It’s important to opt for the right amount of coverage when purchasing life insurance. If you opt for too much coverage, you’ll be overpaying for your policy. On the flip side, if you opt for too less coverage, you’ll be leaving your loved ones without a financial safety net. Here’s a quick guide to determine how much life insurance coverage you should opt for. Read on.
How to Calculate Your Coverage
To determine your personal coverage amount, follow this basic philosophy: add up your financial liabilities and subtract your liquid assets.
Step 1: Add the following things to determine your financial commitments.
Your annual wage times the number of years you wish to replace that income
Your outstanding mortgage payment
Any other financial obligations.
Any future requirements, such as college tuition for your kids and end-of-life expenses.
Step 2: From the total you’ve obtained, subtract your liquid assets, like your savings, current life insurance coverage amounts, existing college funds, etc.
The number that you’re now seeing is the amount of life insurance you should get.
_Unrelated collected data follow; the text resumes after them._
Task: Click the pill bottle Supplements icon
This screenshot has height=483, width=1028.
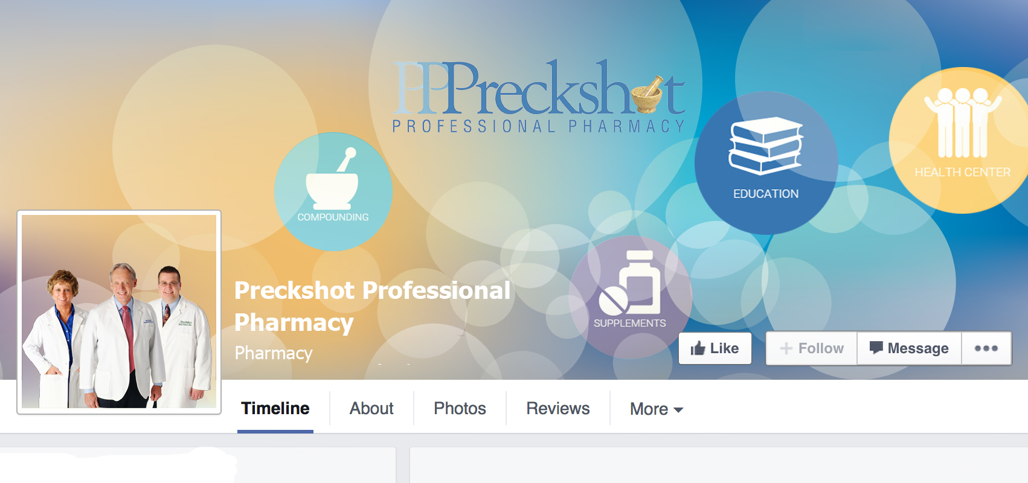Action: [x=629, y=283]
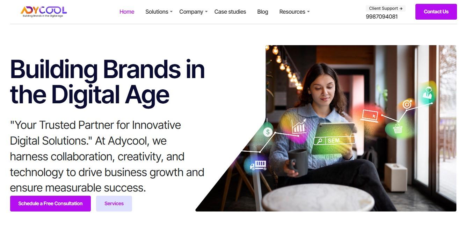Open the Resources dropdown arrow
Viewport: 472px width, 229px height.
[x=308, y=12]
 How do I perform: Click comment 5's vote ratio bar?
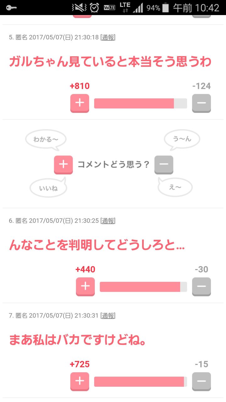tap(140, 103)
Keep in mind that this is only a general guideline. You may need more or less based on your circumstance.
Tips for Calculating how Much Coverage You Need
Keep the following tips in mind as you go try to determine your coverage requirements:
Consider your life insurance plan to be a component of your entire financial strategy. The plan should account for future expenses, such as education costs, as well as the growth of your income or assets.
Don’t cut corners. Your annual income will most likely rise over time, as will your costs. While you can’t predict how much any of these will rise, having a cushion ensures that your family can continue to live their lives.
Discuss the figures with your family. How much money does your spouse believe the family would require to survive without you? Do your projections make sense to them? Choose a sum that not only works for you but also for your family.
Review the coverage every year. What you think is adequate today may not seem so ten years from now. Make sure to review your policy and the coverage every year and increase it if needed.